### GIVEN REQUEST
Please copy the material word for word, from the line with "Task: Open the Options tab" up to and including the last line of the material.

### TASK INPUTS

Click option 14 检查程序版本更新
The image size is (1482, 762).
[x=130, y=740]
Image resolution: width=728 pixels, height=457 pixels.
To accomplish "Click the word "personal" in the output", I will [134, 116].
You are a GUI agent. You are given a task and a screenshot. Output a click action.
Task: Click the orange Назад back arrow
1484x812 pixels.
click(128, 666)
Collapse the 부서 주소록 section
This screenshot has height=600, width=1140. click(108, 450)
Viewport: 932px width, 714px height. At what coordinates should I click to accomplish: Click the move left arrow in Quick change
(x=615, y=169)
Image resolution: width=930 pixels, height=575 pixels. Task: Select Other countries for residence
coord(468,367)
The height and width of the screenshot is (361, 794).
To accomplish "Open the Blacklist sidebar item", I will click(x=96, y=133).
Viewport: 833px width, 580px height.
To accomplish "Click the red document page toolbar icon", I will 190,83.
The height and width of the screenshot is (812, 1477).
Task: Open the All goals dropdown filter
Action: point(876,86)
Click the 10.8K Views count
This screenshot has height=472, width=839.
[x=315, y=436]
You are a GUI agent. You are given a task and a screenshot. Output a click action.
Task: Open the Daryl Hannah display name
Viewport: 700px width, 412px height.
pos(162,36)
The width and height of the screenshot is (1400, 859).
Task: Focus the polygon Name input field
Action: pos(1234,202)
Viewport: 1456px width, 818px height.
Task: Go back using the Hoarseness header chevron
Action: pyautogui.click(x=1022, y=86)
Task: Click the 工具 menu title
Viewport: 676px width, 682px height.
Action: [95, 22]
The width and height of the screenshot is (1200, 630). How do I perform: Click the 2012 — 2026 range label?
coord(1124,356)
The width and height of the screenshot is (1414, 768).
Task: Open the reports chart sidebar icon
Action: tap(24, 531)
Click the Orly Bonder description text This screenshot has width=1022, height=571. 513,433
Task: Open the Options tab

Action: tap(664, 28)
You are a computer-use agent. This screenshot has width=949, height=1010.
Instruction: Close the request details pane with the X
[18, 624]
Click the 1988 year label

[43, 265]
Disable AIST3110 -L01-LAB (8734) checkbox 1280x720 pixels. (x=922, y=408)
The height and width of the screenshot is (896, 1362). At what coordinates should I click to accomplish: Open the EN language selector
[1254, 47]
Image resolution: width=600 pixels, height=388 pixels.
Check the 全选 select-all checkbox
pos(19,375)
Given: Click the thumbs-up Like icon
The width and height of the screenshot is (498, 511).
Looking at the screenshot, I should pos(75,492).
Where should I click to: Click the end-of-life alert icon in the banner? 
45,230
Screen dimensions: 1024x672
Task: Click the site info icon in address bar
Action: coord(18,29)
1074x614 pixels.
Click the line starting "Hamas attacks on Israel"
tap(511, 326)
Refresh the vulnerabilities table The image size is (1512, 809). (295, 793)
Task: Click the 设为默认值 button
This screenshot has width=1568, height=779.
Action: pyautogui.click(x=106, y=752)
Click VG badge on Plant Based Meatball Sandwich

### OUTPUT FOR THIS EXERCISE
Task: Open the Options tab

Action: tap(664, 28)
You are a computer-use agent. This screenshot has width=949, height=1010.
Instruction: Close the request details pane with the X
[18, 624]
Click the 1988 year label

[43, 265]
Disable AIST3110 -L01-LAB (8734) checkbox 1280x720 pixels. (x=922, y=408)
The height and width of the screenshot is (896, 1362). At what coordinates should I click to accomplish: Open the EN language selector
[1254, 47]
Image resolution: width=600 pixels, height=388 pixels.
Check the 全选 select-all checkbox
pos(19,375)
Given: Click the thumbs-up Like icon
The width and height of the screenshot is (498, 511).
Looking at the screenshot, I should pos(75,492).
Where should I click to: Click the end-of-life alert icon in the banner? 
45,230
Screen dimensions: 1024x672
Task: Click the site info icon in address bar
Action: coord(18,29)
1074x614 pixels.
Click the line starting "Hamas attacks on Israel"
tap(511, 326)
Refresh the vulnerabilities table The image size is (1512, 809). (295, 793)
Task: Click the 设为默认值 button
This screenshot has width=1568, height=779.
Action: pyautogui.click(x=106, y=752)
Click VG badge on Plant Based Meatball Sandwich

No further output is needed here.